I am entitled to a U.K. state pension will be frozen and have zero increases once I start to receive it because I now live in Australia. I have deferred it for the moment which will result in an ever increasing amount the longer I defer it. I calculate that the optimum time to commence receiving the pension payments is nine years before I die.

I told my doctor this the other day and he recommended that I start it at once!
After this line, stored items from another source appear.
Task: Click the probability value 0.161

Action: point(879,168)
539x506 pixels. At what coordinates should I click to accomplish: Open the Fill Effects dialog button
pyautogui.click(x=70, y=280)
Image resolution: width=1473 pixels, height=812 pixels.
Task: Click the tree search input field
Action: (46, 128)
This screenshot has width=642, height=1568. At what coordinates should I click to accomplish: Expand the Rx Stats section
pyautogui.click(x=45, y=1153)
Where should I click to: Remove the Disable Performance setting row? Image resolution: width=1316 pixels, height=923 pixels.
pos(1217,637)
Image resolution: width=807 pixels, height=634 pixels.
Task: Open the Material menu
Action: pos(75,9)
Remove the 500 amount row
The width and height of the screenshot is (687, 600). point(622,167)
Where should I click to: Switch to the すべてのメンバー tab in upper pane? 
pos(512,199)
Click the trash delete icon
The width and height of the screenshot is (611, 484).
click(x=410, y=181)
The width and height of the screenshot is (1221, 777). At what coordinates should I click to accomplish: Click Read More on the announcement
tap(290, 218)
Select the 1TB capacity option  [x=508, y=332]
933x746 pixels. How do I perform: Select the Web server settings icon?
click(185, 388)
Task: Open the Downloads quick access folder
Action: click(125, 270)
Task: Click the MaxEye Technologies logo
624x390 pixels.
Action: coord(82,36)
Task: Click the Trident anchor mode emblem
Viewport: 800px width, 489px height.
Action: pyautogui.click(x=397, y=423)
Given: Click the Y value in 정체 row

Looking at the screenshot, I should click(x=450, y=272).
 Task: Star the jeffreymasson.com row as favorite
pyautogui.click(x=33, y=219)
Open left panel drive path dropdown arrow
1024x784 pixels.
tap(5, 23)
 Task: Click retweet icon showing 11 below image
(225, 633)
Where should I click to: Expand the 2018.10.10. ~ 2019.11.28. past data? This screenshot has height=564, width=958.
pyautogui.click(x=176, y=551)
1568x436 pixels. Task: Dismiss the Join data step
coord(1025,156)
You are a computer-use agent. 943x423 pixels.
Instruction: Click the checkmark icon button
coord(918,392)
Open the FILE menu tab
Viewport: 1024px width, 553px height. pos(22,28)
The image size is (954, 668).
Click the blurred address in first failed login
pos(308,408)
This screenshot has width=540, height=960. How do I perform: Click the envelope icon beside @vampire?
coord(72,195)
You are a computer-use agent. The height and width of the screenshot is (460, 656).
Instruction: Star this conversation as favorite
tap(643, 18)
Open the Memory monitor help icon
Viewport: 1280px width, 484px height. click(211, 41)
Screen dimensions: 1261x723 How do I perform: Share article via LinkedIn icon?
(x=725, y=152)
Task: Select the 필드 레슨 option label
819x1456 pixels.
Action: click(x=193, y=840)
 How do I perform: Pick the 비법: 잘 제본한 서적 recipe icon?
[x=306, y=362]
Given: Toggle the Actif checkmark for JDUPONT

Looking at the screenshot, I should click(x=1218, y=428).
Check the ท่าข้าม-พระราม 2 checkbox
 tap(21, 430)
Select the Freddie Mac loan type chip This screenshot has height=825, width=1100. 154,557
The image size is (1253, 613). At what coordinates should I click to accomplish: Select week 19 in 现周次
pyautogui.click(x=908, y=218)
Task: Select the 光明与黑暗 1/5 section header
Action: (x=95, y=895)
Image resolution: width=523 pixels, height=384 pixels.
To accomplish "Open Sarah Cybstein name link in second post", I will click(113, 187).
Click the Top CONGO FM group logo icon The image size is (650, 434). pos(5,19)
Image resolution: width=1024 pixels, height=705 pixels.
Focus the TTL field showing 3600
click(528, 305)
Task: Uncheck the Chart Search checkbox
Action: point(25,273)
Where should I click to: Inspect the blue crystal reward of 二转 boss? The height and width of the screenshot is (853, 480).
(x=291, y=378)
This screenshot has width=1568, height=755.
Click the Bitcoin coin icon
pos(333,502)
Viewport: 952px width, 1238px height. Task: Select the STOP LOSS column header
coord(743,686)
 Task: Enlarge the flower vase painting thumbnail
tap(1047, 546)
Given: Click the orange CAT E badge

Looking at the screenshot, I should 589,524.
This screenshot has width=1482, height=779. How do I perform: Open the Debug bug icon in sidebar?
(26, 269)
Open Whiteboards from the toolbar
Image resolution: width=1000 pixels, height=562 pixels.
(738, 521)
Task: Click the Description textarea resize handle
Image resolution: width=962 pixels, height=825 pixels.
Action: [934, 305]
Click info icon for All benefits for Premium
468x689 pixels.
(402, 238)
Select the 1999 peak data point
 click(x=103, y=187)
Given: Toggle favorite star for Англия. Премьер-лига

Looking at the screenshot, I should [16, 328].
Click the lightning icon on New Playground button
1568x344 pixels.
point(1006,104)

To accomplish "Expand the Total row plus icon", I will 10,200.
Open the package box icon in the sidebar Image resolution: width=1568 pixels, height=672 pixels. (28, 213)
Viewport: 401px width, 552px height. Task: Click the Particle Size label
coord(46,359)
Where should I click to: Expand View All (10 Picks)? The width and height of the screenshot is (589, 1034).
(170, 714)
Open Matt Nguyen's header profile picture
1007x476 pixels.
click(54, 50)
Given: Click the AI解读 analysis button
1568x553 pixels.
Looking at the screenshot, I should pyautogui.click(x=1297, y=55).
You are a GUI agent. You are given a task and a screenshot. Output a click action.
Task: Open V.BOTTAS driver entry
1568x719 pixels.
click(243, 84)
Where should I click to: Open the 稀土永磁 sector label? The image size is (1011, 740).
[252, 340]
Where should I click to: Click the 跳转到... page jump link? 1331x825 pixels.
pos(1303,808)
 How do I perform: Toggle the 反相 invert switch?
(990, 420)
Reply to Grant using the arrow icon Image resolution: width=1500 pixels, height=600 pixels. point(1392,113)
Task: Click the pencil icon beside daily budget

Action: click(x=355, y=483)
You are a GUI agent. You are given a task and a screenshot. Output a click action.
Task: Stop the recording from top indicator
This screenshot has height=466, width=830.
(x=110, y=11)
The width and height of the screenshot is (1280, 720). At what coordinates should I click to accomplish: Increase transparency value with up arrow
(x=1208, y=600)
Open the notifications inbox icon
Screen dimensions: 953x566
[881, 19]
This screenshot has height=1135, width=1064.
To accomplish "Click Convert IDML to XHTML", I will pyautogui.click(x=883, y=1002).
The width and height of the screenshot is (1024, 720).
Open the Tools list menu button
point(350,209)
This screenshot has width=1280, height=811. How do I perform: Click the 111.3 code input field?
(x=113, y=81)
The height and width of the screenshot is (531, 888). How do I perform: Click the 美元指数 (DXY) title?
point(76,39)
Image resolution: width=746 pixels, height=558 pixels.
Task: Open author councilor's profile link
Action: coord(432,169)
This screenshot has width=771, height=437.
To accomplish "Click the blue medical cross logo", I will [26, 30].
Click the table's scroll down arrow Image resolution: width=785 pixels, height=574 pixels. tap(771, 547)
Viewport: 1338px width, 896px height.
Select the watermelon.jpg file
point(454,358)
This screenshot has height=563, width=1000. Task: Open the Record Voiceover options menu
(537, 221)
Knowing one's date of death would make financial planning a lot easier but how many of us really want to know? (I am an optimist and still haven't started that pension.)

Stan
February 24, 2022

Normal life expectancy forecasts for a child born in a given year assume that the conditions at that time will be the same going forward.So,estimates made in 2020 do not take account changes since,the most significant of which was the development and widespread availability of vaccines to limit the impact of Covid infections. When life expectancy estimates are made in the future they will take that change into account so will likely show increase in life expectancy.

David Williams
February 24, 2022

Good article thanks Graham. As we have shown, Life Table averages are very commonly used for life expectancies but are not helpful for individuals. Over 200,000 people have already received a more useful estimate of their longevity – the rest of their life – using our website at My Longevity. They also get an indication of what might be personally more relevant about their health and are encouraged to discuss this with their health advisers to adapt their outlook if necessary. They can also choose to engage in proper longevity planning which covers all your article mentions and much more. The key issue is that our potential longevity will very over time – both longer and shorter. That’s why it’s good to keep track of it as we change and adapt our health, financial and estate planning accordingly. Simple longevity planning provides the framework for all other plans and decisions.
The decline in expected longevity beyond about age 85 has been going on for years in Australia and the USA. It’s interesting that the pandemic has accentuated this as the Economist suggests. One theory is that at these ages many people are kept alive with intensive (and costly) health care but are quickly overwhelmed when yet another more intractable ailment strikes. In the past, survivors to these ages tended to have more robust wellbeing – something we should all invest in to the extent possible!

Stan
February 27, 2022

The greatest reduction in life expectancy for the countries show was for the USA which has 2865 Covid deaths per million people.Denmark (760 deaths per million) and Norway (300 deaths per million) showed no change in life expectancy and Germany (1472 deaths per million)was between these and the USA .One could expect that for Australia (200 deaths per million) there will be no change.